Over the last two decades portion sizes have increased dramatically, so it's really no surprise we consume far too much food without realising it.

 

It is not only about the nutritional quality of the foods we consume but also how much we eat. Not knowing what a healthy portion looks is part of the problem we face today. But it can be really easy and simple. 

 

To help you get a better understanding of what a portion should be, we've created this handy guide (pun intended). 

 

Meats / Oily Fish

A serving of any meat or oily fish like salmon should be the size of the palm (without your fingers) and approximately as thick as a deck of cards. Aim to have a portion of protein this size at every meal and be sure you alternate with other proteins such as fish, beans, or pulses. 

 

Fish

White fish such as haddock, cod or pollock is a great source of protein and since it's very low in fat and calories a portion can be the size of your whole hand including your fingers (about 150g and 100 calories). 

 

Veggies

Cupping your hands together will give you a healthy portion of vegetables.
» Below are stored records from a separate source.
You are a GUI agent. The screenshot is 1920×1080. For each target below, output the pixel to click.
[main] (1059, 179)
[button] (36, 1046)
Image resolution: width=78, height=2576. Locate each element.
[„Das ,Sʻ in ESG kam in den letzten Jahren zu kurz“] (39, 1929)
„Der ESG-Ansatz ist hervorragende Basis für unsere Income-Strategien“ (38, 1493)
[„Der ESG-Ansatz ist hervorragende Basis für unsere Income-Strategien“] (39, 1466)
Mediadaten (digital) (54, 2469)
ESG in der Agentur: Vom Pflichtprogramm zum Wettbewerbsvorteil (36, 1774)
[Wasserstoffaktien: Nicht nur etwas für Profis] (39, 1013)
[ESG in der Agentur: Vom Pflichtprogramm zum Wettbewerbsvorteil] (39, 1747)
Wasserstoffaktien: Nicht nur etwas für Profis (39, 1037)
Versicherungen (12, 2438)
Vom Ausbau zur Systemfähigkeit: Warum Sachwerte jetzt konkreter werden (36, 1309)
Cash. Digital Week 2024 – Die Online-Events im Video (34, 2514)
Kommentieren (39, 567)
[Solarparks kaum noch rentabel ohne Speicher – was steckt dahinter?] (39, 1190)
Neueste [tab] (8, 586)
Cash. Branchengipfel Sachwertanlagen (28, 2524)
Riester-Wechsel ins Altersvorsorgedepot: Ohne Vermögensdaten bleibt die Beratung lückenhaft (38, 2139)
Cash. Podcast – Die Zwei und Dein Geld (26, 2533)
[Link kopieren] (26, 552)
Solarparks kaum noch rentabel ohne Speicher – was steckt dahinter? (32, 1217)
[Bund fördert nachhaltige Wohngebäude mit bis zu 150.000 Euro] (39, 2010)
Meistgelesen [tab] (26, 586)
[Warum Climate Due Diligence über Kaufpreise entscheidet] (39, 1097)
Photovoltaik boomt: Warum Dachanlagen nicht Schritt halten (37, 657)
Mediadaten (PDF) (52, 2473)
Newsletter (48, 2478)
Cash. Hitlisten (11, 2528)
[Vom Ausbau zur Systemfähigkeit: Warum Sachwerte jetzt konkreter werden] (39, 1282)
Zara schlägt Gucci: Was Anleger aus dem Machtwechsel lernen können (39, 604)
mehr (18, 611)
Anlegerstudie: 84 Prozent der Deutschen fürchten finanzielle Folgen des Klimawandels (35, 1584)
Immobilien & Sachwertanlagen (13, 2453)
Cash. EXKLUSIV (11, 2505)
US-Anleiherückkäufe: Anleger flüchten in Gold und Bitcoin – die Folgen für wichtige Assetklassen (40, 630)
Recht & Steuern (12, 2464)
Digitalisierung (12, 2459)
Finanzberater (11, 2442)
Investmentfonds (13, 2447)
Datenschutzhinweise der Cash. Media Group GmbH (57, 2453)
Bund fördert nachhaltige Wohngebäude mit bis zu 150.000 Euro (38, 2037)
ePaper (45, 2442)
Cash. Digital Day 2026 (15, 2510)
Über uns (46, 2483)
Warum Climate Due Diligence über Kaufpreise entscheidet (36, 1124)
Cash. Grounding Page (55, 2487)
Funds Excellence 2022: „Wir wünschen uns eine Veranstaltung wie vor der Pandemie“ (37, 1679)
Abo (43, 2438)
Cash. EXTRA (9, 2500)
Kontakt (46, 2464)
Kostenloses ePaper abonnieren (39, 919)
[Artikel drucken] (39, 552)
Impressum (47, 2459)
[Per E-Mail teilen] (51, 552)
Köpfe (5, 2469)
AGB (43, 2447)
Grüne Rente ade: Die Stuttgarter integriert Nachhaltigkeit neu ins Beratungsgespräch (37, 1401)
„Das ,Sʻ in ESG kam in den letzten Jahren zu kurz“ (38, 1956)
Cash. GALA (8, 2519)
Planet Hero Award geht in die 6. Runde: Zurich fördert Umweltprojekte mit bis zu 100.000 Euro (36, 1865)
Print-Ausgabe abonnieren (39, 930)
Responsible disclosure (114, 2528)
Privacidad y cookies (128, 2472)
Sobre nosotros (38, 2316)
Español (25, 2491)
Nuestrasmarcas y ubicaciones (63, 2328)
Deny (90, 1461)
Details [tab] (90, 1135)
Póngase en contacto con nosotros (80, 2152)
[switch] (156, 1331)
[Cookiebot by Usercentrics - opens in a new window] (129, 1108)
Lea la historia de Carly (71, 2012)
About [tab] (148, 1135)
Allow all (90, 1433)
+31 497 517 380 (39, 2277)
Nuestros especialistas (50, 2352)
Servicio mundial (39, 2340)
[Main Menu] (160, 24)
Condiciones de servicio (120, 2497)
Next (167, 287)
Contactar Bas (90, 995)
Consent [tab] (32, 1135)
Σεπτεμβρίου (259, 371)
One handful equals one of your five a day. Make sure you have vegetables with every meal and choose mostly vegetables that grow above the ground, as they are lower in starchy carbohydrates.  

 

Starchy carbs (like rice or pasta)

Your closed fist is all you need when it comes to starchy carbohydrates. This might look small, but it packs a punch when it comes to your carbohydrate intake. 75g of pasta are the equivalent of 18% of your daily carbohydrate intake.

 

Fats (like butter, oil)

Any fat - butter, oil, and spreads such as peanut butter - should be a serving of the size of the end of your thumb, from the knuckle to the tip of the nail. To keep fuller for longer make sure you have a portion with each main meal.

 

Treats

A piece of chocolate (preferably the dark kind) should be no bigger than the size of your index finger. This is an appropriate treat size.